Data from the car and about the car will power motor insurance – it all starts with the platform. Steve Kerrigan, Senior Vertical Market Manager (Telematics and Connected Car) at LexisNexis Risk Solutions takes an in-depth look;

Steve Kerrigan lexis nexis connected car
Steve Kerrigan

By 2030 it is expected that all vehicles leaving the production line will have connectivity, feeding huge volumes of data directly into car manufacturers. This data will be key to advancing the range of services customers are coming to expect – in-car safety features (ADAS); real-time traffic alerts; and emergency assistance in the event of an accident. Already, more than 78% of new cars on sale are offered with a self-activating safety system – according to stats from the Society of Motor Manufacturers & Traders (SMMT).

This data will also will be fundamental to the delivery of usage based insurance (UBI). Think telematics insurance as seen in the young driver market but available to every motorist with a connected car – no devices, no apps – the data comes directly from the vehicle.

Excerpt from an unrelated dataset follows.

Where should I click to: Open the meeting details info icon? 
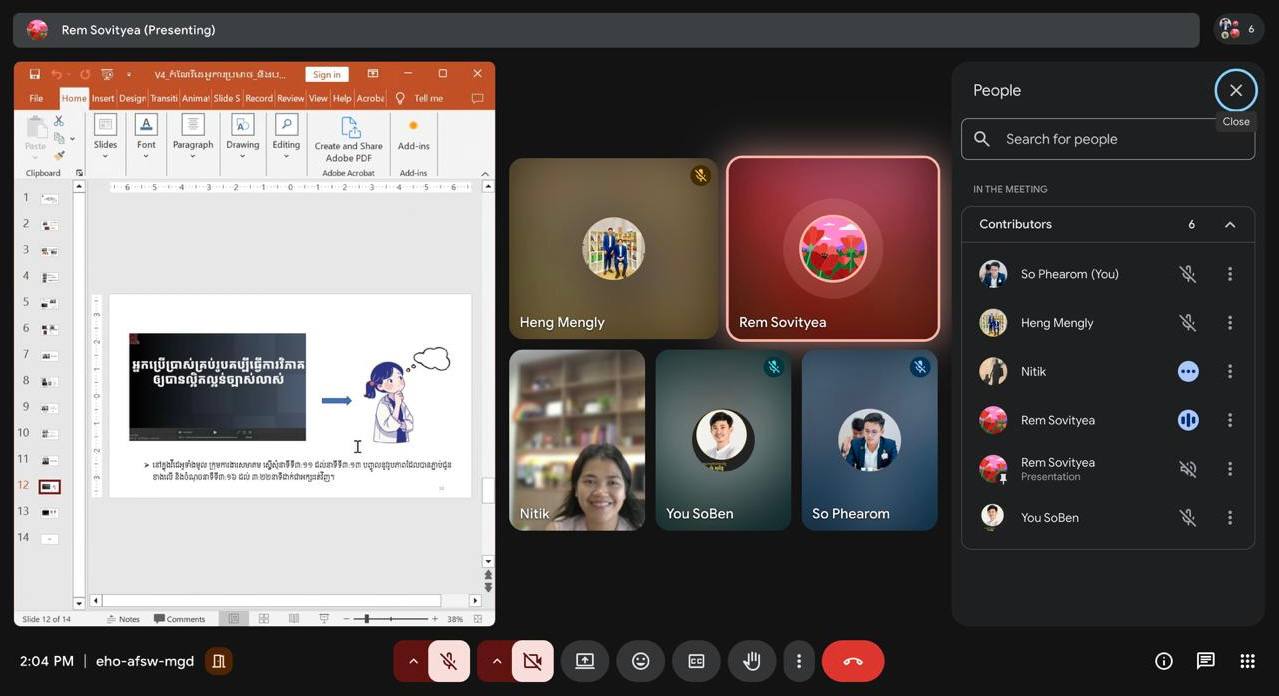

Insurance providers already offering telematics will be at an advantage, for others there is still time to launch and learn in UBI using after-market devices – both professionally-fitted once lockdown has eased and self-installed.

Telematics insurance or UBI has demonstrated significant benefits since its introduction – road casualties amongst young drivers have decreased by 43% since 2011, according to UK Government stats. Expanding the option of UBI to a wider audience of motorists using the data coming out or the car and about the car not only makes sound business sense for the insurance sector but has the potential to improve car safety and save even more lives.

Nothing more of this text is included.